THE TASK:
All of the data below needs to be set down once more, exactly as written.

Pixel coordinate grounding data:
=== Section Start ===

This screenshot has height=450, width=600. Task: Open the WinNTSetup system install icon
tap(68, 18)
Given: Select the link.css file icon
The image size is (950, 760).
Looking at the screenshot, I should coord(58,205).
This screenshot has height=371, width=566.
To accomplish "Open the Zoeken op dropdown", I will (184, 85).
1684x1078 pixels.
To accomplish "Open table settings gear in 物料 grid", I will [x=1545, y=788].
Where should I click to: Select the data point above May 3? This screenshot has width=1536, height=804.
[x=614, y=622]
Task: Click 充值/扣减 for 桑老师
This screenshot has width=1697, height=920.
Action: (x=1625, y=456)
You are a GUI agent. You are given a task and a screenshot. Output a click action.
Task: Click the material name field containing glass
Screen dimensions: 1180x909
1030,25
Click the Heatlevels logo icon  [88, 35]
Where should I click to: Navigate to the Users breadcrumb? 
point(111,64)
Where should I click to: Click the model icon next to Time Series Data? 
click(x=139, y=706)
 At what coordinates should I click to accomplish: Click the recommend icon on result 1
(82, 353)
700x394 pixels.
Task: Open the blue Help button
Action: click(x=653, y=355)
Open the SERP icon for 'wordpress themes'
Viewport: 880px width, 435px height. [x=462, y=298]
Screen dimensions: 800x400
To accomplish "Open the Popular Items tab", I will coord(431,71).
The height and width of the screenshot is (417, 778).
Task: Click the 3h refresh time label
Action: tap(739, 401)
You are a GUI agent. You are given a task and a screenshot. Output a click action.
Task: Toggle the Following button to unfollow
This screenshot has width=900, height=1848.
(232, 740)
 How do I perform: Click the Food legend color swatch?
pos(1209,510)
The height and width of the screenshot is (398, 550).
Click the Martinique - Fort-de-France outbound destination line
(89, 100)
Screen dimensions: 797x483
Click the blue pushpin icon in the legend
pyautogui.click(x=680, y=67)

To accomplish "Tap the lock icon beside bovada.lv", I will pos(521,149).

=== Section End ===

OUTPUT FOR THIS TASK:
This screenshot has height=450, width=600. Task: Open the WinNTSetup system install icon
tap(68, 18)
Given: Select the link.css file icon
The image size is (950, 760).
Looking at the screenshot, I should coord(58,205).
This screenshot has height=371, width=566.
To accomplish "Open the Zoeken op dropdown", I will (184, 85).
1684x1078 pixels.
To accomplish "Open table settings gear in 物料 grid", I will [x=1545, y=788].
Where should I click to: Select the data point above May 3? This screenshot has width=1536, height=804.
[x=614, y=622]
Task: Click 充值/扣减 for 桑老师
This screenshot has width=1697, height=920.
Action: (x=1625, y=456)
You are a GUI agent. You are given a task and a screenshot. Output a click action.
Task: Click the material name field containing glass
Screen dimensions: 1180x909
1030,25
Click the Heatlevels logo icon  [88, 35]
Where should I click to: Navigate to the Users breadcrumb? 
point(111,64)
Where should I click to: Click the model icon next to Time Series Data? 
click(x=139, y=706)
 At what coordinates should I click to accomplish: Click the recommend icon on result 1
(82, 353)
700x394 pixels.
Task: Open the blue Help button
Action: click(x=653, y=355)
Open the SERP icon for 'wordpress themes'
Viewport: 880px width, 435px height. [x=462, y=298]
Screen dimensions: 800x400
To accomplish "Open the Popular Items tab", I will coord(431,71).
The height and width of the screenshot is (417, 778).
Task: Click the 3h refresh time label
Action: tap(739, 401)
You are a GUI agent. You are given a task and a screenshot. Output a click action.
Task: Toggle the Following button to unfollow
This screenshot has width=900, height=1848.
(232, 740)
 How do I perform: Click the Food legend color swatch?
pos(1209,510)
The height and width of the screenshot is (398, 550).
Click the Martinique - Fort-de-France outbound destination line
(89, 100)
Screen dimensions: 797x483
Click the blue pushpin icon in the legend
pyautogui.click(x=680, y=67)

To accomplish "Tap the lock icon beside bovada.lv", I will pos(521,149).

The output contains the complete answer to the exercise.